_Record excerpts_:

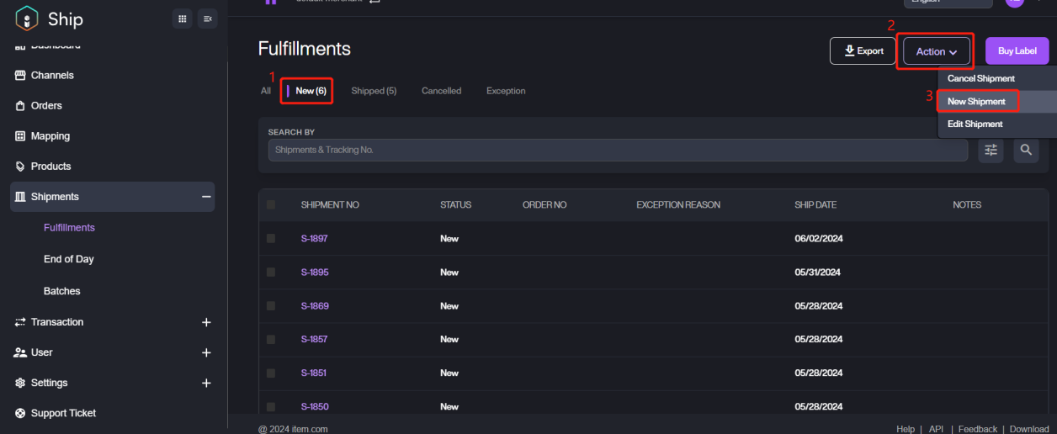Expand the Transaction sidebar section
This screenshot has width=1057, height=434.
click(206, 322)
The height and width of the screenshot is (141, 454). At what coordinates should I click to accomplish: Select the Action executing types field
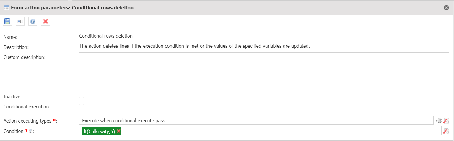coord(256,121)
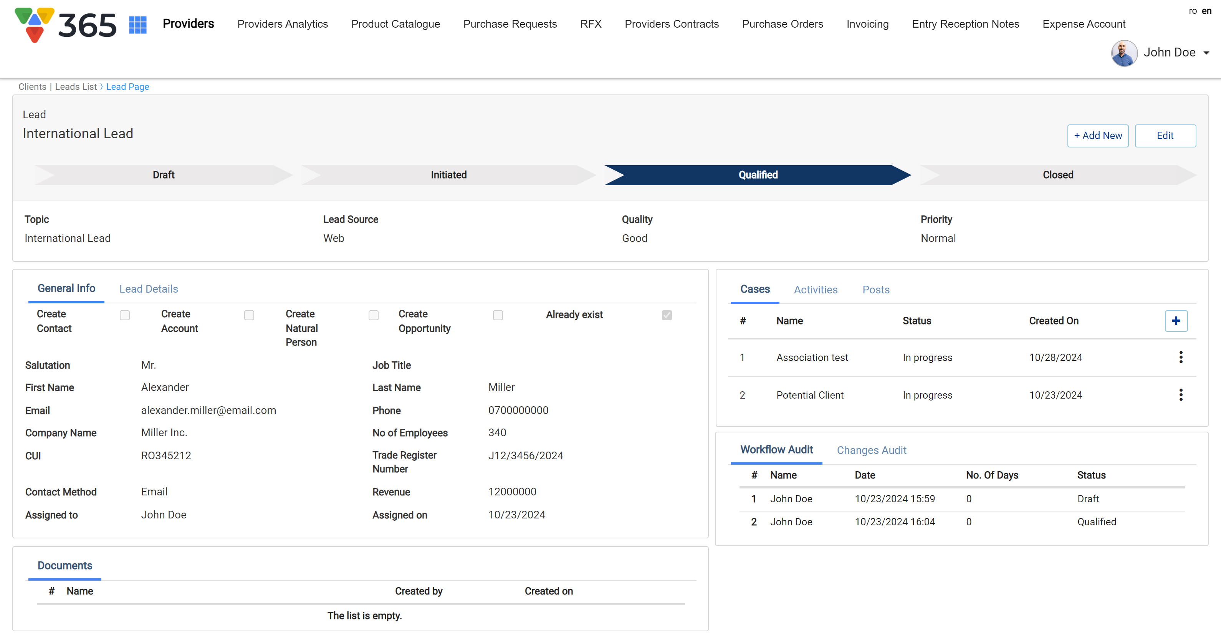
Task: Open options menu for Association test case
Action: click(1180, 357)
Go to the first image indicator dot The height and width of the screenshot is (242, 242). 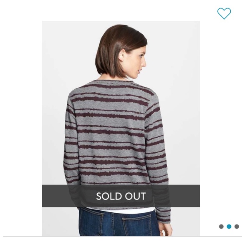[221, 227]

_Do this_:
Extract every line of the data above in which the string "click" occurs.

_Right answer_:
click(206, 322)
The height and width of the screenshot is (141, 454). At what coordinates should I click to accomplish: Select the Action executing types field
Action: click(1180, 357)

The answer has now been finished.